## [Written task]
Reproduce the passage from the forum thread on building a homemade electronic caller, starting with "Nice to see" and going on through "more updated pictures.".

## [Given passage]

»»

I was wondering the same thing!!


----------



## WingedShooter7

Red and Orange tie together if I remember correctly.


----------



## Old Time Waterfowler

whats everyone using to produce the sounds in side the box a mp3 player, cd player? any pictures of the unit you built that you can post showing the inside and out side of the box.


----------



## Old Time Waterfowler

forgot to add that this might make a good predator calling box might be a little loud with the amp but you could have the caller and attach a decoy and small speaker all in one small box kinda like a mojo.easy to pack in and out. what does everyone think?


----------



## juviesoup

Nice to see this thread made it over here too! For those of you wanting some pictures of the unit, here are the ones from the Refuge thread. Feel free to PM me with any questions regarding these, want to help out anyone I can save themselves some serious cash. Tell all your buddies to stop wasting money!

This is the inside, however there should be alligator clips on the end of the wires coming off the amp that go to the battery. Had this amp give out due to some unforeseen conditions and haven't replaced it yet. My 6 working units are located across the state, but will have my hands on one within a few days to add more updated pictures.


----------



## Kelly Hannan

That's awesome. I'm a sucker, I jumped all over it. Should have almost all parts by the weekend


----------



## juviesoup

Old Time Waterfowler said:


> whats everyone using to produce the sounds in side the box a mp3 player, cd player? any pictures of the unit you built that you can post showing the inside and out side of the box.


Spaced out adding that part on the original post on the refuge. Will add it now for those interested. I recommend a battery operated MP3, and the so called "modified" version that comes with a SB is nothing special. Battery will allow you to replace it if it fails due to cold or dies in the heat of battle, unlike an Ipod.

What we need is a MP3 player that runs off AA or AAA batterys, we then can run it off a D cell battery obviously allowing for multiple days even weeks of use off a single battery. Bottom line AA, AAA, and D batteries are all 1.5 volts therefore any of the 3 will work.

This is basically the exact same MP3 that comes with the commercial version
http://www.amazon.com/Ecloud-ShopUS-Bla ... player+aaa

What you will then need a D cell battery holder,
http://www.amazon.com/JAMECO-RELIAPRO-B ... ery+holder

All you need to do is run two wires one for positive and one for negative from the batter holder (that one already has it) to the MP3. Best way would be to solder the wire into the mp3 player.

:thumb:


----------



## bassinmeyer

Any idea how long mp3 would run without modifying for the D cell battery. Thanks for the links I have received my parts and just have to assemble and pick up an mp3.


----------



## juviesoup

bassinmeyer said:


> Any idea how long mp3 would run without modifying for the D cell battery. Thanks for the links I have received my parts and just have to assemble and pick up an mp3.


Depends on how long your running them, I would say you'd be able to get at least a couple hunts out of one. At least that's what we've been getting, with a D cell multiple hunts is no question.

««

## [Information given]
»»

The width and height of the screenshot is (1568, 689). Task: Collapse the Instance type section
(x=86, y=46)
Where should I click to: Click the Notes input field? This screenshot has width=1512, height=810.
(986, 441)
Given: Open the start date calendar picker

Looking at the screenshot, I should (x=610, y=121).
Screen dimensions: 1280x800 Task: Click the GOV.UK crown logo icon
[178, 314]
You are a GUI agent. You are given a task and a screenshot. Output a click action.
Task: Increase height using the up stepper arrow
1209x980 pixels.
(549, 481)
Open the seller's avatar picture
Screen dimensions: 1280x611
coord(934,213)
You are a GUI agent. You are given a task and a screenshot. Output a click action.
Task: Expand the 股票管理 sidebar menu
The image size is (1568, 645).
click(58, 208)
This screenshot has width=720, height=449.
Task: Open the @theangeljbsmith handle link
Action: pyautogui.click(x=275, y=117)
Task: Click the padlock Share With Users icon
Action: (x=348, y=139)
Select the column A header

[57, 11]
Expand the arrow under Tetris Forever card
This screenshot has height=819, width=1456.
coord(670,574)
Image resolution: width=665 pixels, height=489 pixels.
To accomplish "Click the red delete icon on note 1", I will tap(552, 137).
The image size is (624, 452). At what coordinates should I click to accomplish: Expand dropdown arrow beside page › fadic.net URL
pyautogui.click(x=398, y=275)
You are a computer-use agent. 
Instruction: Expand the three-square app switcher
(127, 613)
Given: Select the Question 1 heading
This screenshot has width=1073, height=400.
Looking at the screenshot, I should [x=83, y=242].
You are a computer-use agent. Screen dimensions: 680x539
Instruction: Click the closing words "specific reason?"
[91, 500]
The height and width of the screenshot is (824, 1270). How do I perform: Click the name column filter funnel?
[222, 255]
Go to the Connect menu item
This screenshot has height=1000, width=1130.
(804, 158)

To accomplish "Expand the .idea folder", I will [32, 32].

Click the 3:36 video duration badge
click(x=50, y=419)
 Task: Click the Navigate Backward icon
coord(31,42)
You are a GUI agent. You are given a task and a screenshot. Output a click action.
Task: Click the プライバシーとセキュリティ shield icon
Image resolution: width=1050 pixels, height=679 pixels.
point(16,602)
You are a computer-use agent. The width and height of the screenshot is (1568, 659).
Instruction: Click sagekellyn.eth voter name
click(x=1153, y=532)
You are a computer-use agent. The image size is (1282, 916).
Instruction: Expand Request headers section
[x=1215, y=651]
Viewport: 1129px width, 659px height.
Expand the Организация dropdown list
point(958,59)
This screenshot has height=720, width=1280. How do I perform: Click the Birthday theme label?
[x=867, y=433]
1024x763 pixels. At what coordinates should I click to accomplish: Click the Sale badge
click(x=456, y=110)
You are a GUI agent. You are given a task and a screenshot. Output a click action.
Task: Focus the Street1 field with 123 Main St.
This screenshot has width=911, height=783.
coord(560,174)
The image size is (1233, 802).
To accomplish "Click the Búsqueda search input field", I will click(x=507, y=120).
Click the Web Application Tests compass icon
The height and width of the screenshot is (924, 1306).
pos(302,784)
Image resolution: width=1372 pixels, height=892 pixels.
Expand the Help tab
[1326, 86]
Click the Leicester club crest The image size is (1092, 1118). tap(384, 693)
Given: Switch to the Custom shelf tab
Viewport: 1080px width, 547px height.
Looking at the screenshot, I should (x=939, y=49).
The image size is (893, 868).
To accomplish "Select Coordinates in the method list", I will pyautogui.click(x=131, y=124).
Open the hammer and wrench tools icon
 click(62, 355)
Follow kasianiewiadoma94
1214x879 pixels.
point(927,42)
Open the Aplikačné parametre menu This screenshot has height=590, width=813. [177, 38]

««

## [Written answer]
Nice to see this thread made it over here too! For those of you wanting some pictures of the unit, here are the ones from the Refuge thread. Feel free to PM me with any questions regarding these, want to help out anyone I can save themselves some serious cash. Tell all your buddies to stop wasting money!

This is the inside, however there should be alligator clips on the end of the wires coming off the amp that go to the battery. Had this amp give out due to some unforeseen conditions and haven't replaced it yet. My 6 working units are located across the state, but will have my hands on one within a few days to add more updated pictures.